* _WHAT YOU NEED TO DO_: Print nothing but the lines below starting at the line that holds "Instruction: Click the" and ending at the line that holds "Given: Toggle italic text style", including both, each exactly as written.

Stored items
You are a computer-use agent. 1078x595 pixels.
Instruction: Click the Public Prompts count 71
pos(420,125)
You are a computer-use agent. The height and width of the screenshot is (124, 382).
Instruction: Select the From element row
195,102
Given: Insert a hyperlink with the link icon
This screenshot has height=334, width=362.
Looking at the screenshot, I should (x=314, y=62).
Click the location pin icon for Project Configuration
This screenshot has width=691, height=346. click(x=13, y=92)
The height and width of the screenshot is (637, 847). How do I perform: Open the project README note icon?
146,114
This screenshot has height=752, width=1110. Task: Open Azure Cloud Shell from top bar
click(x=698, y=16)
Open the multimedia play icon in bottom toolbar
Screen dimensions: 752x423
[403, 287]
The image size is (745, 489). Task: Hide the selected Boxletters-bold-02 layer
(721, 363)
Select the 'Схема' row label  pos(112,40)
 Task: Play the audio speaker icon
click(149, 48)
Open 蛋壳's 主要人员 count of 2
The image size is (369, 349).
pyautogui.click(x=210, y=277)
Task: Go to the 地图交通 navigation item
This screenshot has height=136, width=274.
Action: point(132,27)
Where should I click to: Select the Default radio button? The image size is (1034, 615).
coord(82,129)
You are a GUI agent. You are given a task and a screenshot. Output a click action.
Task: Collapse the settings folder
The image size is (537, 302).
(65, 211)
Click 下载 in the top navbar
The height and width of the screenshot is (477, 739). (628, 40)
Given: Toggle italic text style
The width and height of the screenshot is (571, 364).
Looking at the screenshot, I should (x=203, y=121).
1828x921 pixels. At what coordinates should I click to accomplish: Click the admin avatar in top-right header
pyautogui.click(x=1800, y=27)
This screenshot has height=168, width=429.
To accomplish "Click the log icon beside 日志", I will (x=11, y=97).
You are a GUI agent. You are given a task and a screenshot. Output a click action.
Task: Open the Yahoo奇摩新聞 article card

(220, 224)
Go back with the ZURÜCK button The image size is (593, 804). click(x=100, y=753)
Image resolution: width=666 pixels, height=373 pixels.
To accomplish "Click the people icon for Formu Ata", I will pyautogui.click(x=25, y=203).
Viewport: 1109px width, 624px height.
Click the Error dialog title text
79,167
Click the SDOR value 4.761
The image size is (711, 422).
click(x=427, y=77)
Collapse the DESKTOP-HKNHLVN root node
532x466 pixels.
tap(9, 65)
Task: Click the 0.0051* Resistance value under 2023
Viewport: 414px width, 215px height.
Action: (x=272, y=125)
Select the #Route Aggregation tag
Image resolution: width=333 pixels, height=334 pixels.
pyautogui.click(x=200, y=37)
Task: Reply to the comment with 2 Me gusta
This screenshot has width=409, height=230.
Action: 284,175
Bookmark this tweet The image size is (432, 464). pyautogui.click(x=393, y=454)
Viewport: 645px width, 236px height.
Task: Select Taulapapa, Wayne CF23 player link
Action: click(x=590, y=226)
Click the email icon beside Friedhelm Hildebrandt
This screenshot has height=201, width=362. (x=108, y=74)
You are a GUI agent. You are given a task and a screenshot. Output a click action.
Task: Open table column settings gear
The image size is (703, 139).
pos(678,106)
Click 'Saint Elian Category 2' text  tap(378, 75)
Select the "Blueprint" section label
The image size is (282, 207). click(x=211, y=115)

* _EXERCISE RESULT_:
Instruction: Click the Public Prompts count 71
pos(420,125)
You are a computer-use agent. The height and width of the screenshot is (124, 382).
Instruction: Select the From element row
195,102
Given: Insert a hyperlink with the link icon
This screenshot has height=334, width=362.
Looking at the screenshot, I should (x=314, y=62).
Click the location pin icon for Project Configuration
This screenshot has width=691, height=346. click(x=13, y=92)
The height and width of the screenshot is (637, 847). How do I perform: Open the project README note icon?
146,114
This screenshot has height=752, width=1110. Task: Open Azure Cloud Shell from top bar
click(x=698, y=16)
Open the multimedia play icon in bottom toolbar
Screen dimensions: 752x423
[403, 287]
The image size is (745, 489). Task: Hide the selected Boxletters-bold-02 layer
(721, 363)
Select the 'Схема' row label  pos(112,40)
 Task: Play the audio speaker icon
click(149, 48)
Open 蛋壳's 主要人员 count of 2
The image size is (369, 349).
pyautogui.click(x=210, y=277)
Task: Go to the 地图交通 navigation item
This screenshot has height=136, width=274.
Action: point(132,27)
Where should I click to: Select the Default radio button? The image size is (1034, 615).
coord(82,129)
You are a GUI agent. You are given a task and a screenshot. Output a click action.
Task: Collapse the settings folder
The image size is (537, 302).
(65, 211)
Click 下载 in the top navbar
The height and width of the screenshot is (477, 739). (628, 40)
Given: Toggle italic text style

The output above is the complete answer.